Nonetheless, the difficulties of discerning this mentality in operation only speaks to its success in infiltrating the subconscious of the colonized subject. What is unequivocal in the discussion on cultural value is the centrality of power in governing the modes of production. Held firmly in the hands of the West, the reins of power continually allow the hegemon to utilize mass culture to disseminate values of what is desirable and “natural”. Other countries thus operate at a structural disadvantage, in addition to being curtailed by domestic political censorship. There is a dearth of political films, for example, from Chinese film makers because Beijing exercises an iron fist in regulating their content to expunge even the slightest trace of political dissent; only the political that exults the Chinese state is allowed.

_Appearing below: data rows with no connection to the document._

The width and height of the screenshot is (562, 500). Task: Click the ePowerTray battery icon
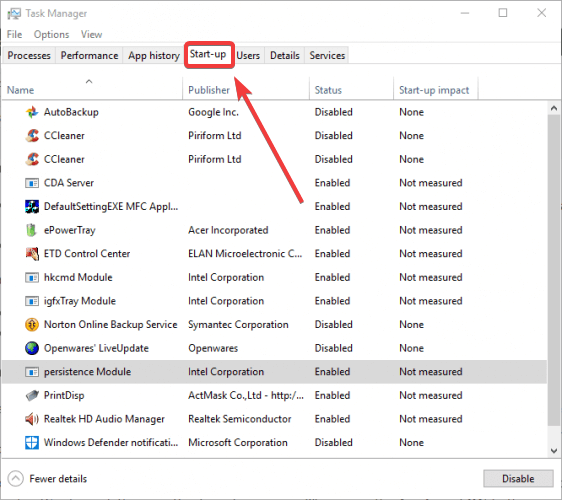pyautogui.click(x=32, y=230)
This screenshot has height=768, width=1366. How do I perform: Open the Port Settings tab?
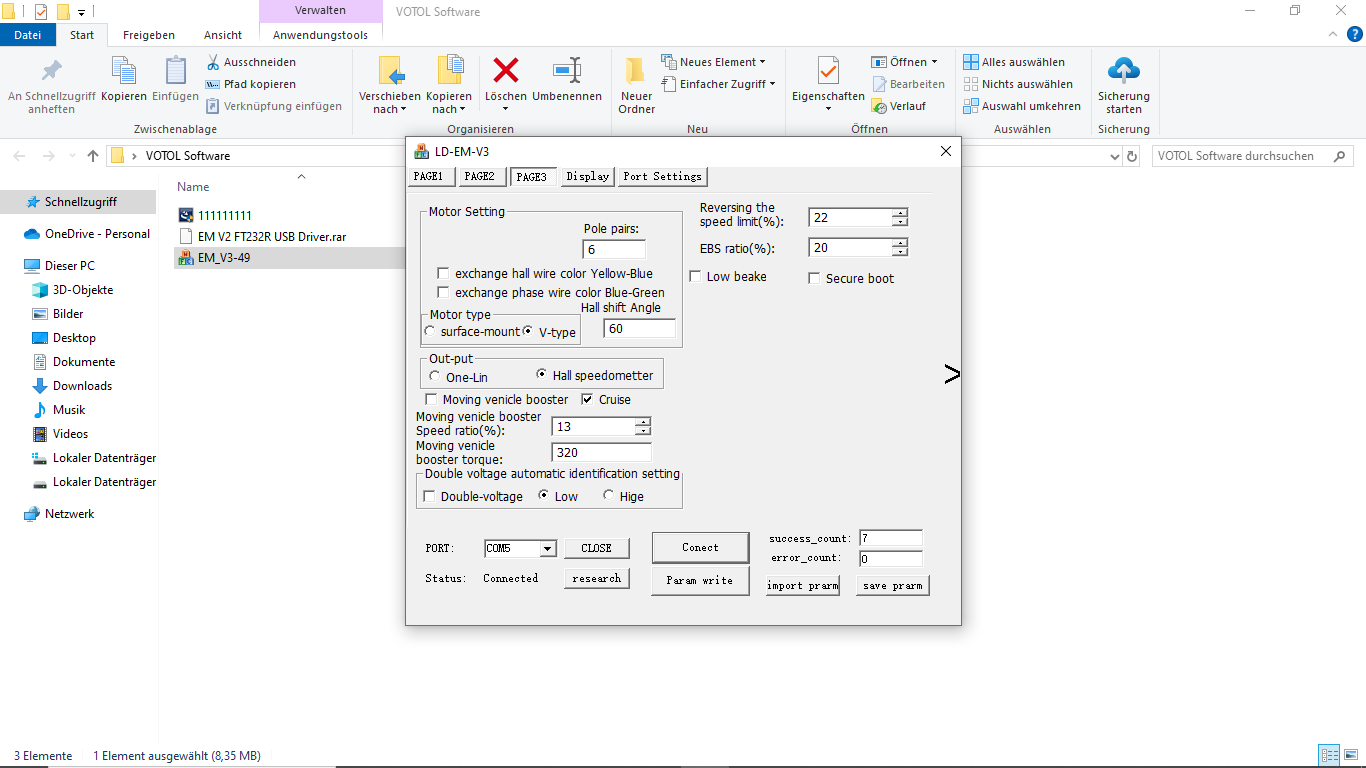(x=662, y=177)
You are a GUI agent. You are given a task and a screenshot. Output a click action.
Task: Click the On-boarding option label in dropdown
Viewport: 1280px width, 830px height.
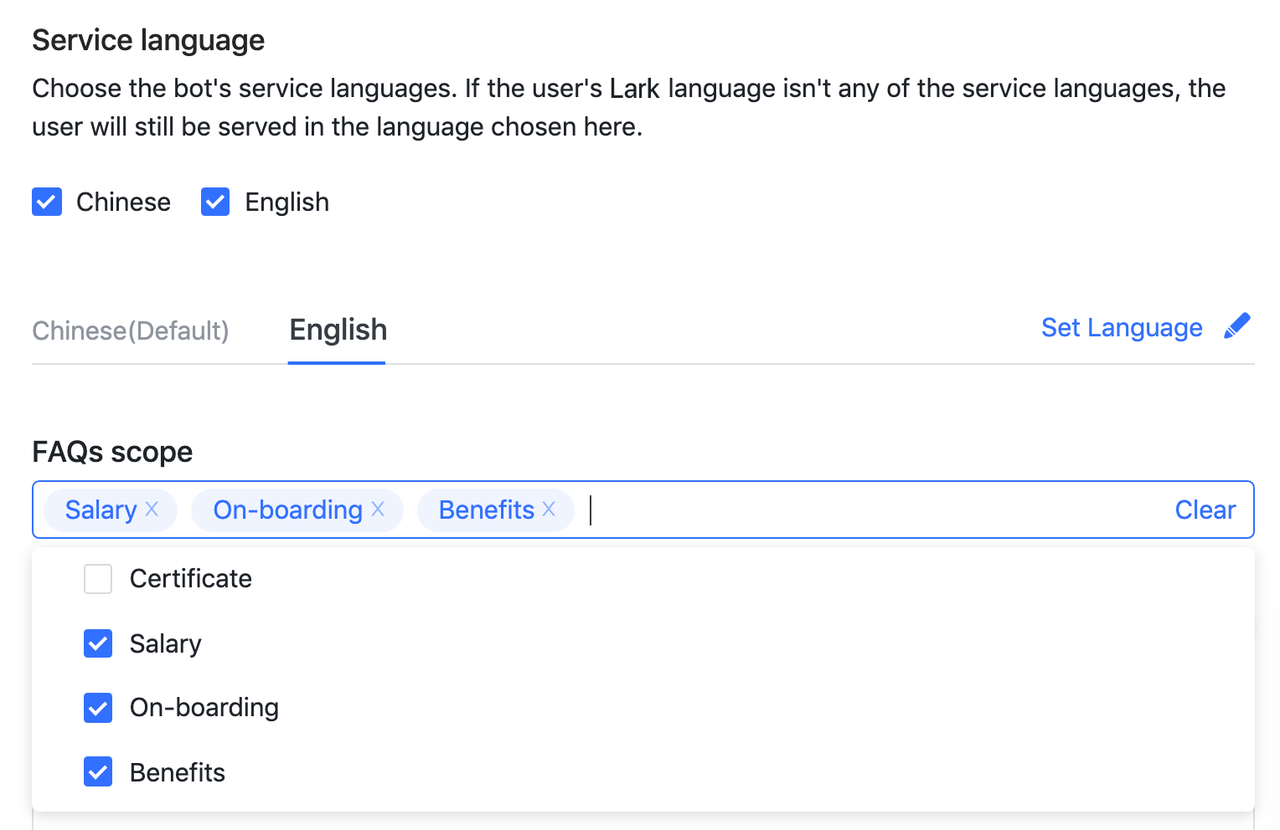tap(204, 708)
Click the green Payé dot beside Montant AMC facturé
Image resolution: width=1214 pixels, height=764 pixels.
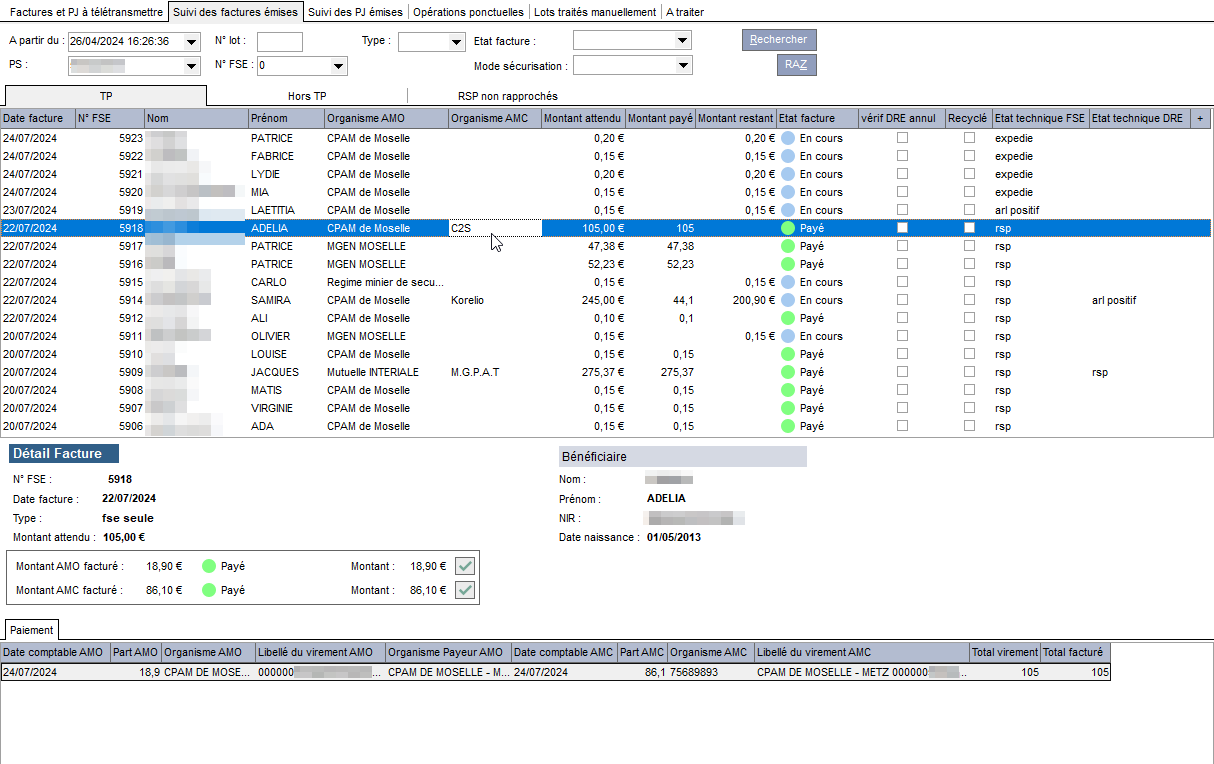209,590
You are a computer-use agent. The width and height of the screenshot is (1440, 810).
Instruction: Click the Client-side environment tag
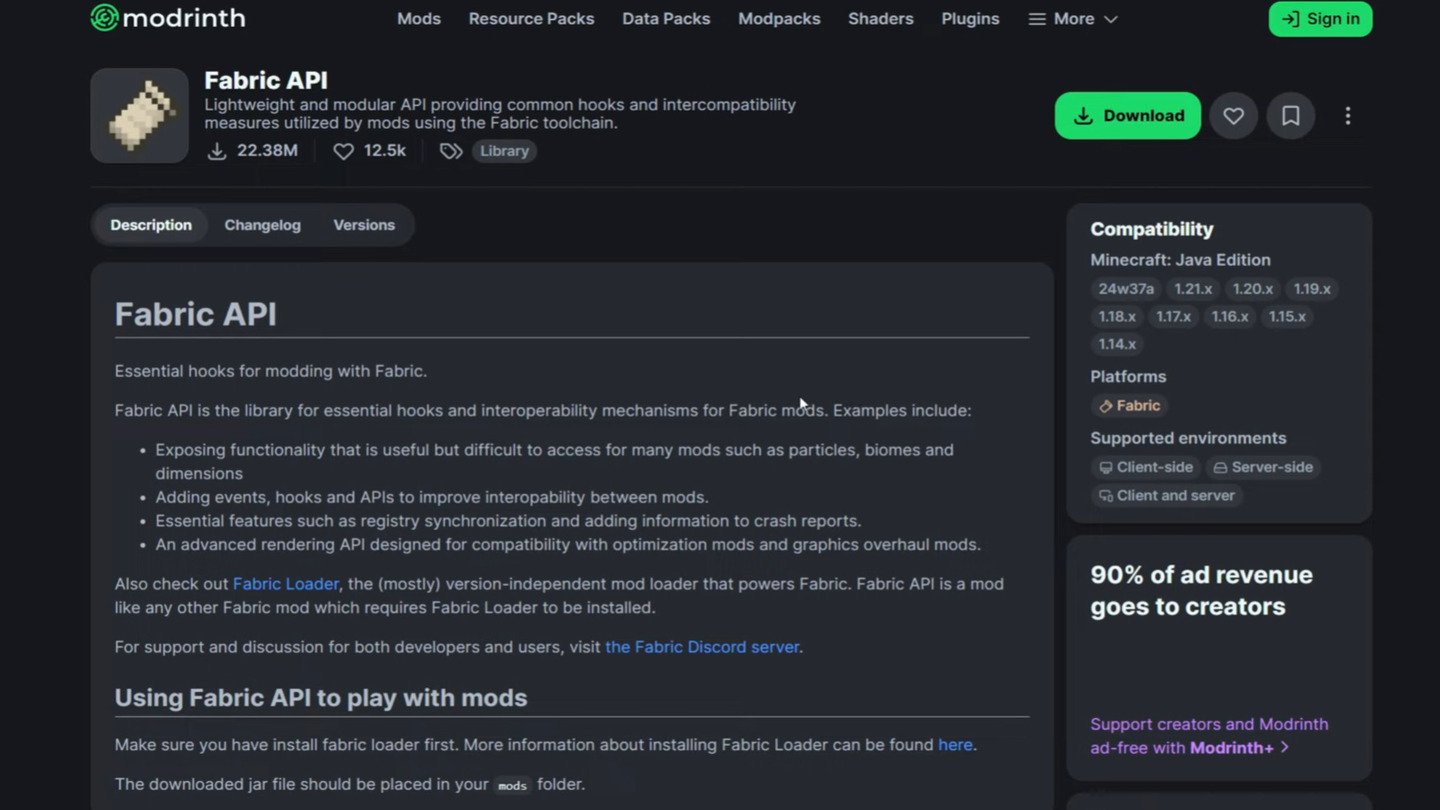(1145, 467)
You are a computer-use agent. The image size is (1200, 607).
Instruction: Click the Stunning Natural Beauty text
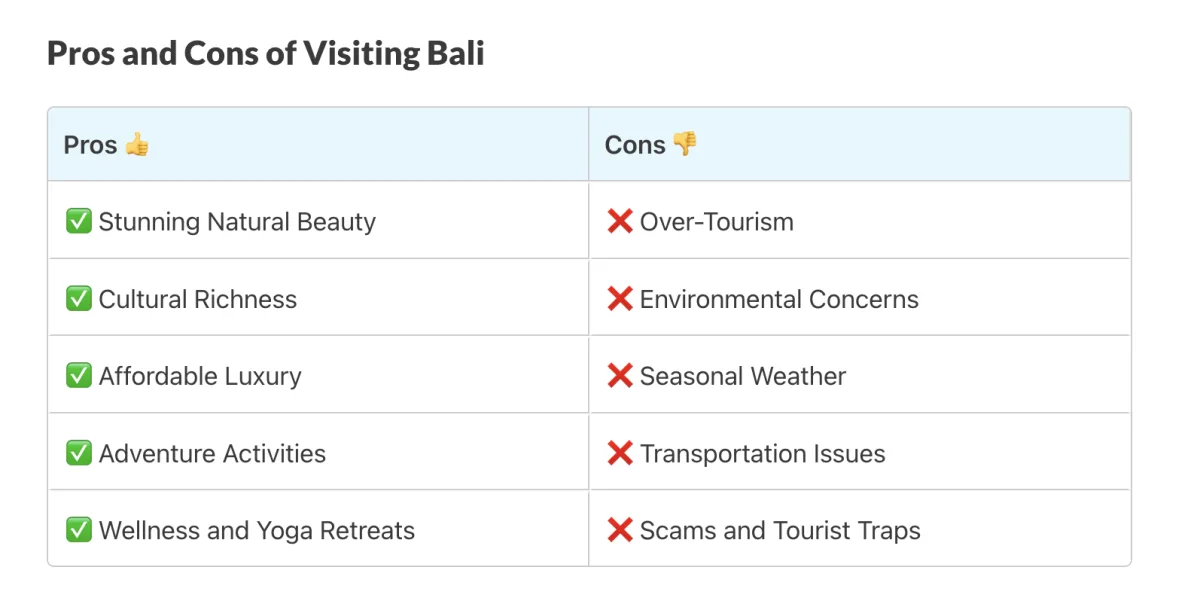click(237, 222)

Furthermore, the authority of Orientalist discourse in driving Western (especially U.S.) foreign policy and conceptualizing the world view of the East today underscores Said’s contention that the political and the academic are necessarily and ineluctably intertwined, despite attempts to draw clear lines of demarcation between the two. The subjugated O/other has no say in the matter of its representation in the production of knowledge; the process of Othering, for example, of designating Islam as the enemy in the War on Terror, only serves to confirm the reality of the colonizing Other (Ashcroft 189) and perpetuates its interests.

The Orient, inasmuch as it disorients the West in its exoticism and “strangeness,” serves as an indispensable orienting element for the metropolis. Therefore, Said’s compelling argument, while revealing the myth of the Orient as a Western construct, also highlights the fact that the colonizing Other depends just as much on its colonized others for its continued existence, being established at the same time the latter are produced as subjects (Ashcroft 188). Consequently, it is also this revelation that poses complications in dispelling the myth of Orientalism in addition to its “naturalization.” For even if the subaltern were allowed to speak for themselves, theorist Gayatri Spivak would contend that doing so disregards the fact that the subaltern voice was, and still is “ constrained by the discourses within which they were constructed as subaltern” (Ashcroft 97).

Ultimately, Orientalism, like much of postcolonial discourse, illustrates the difficulties of extricating traces of the colonialist from the colonized, as it is impossible to do so without unravelling the whole.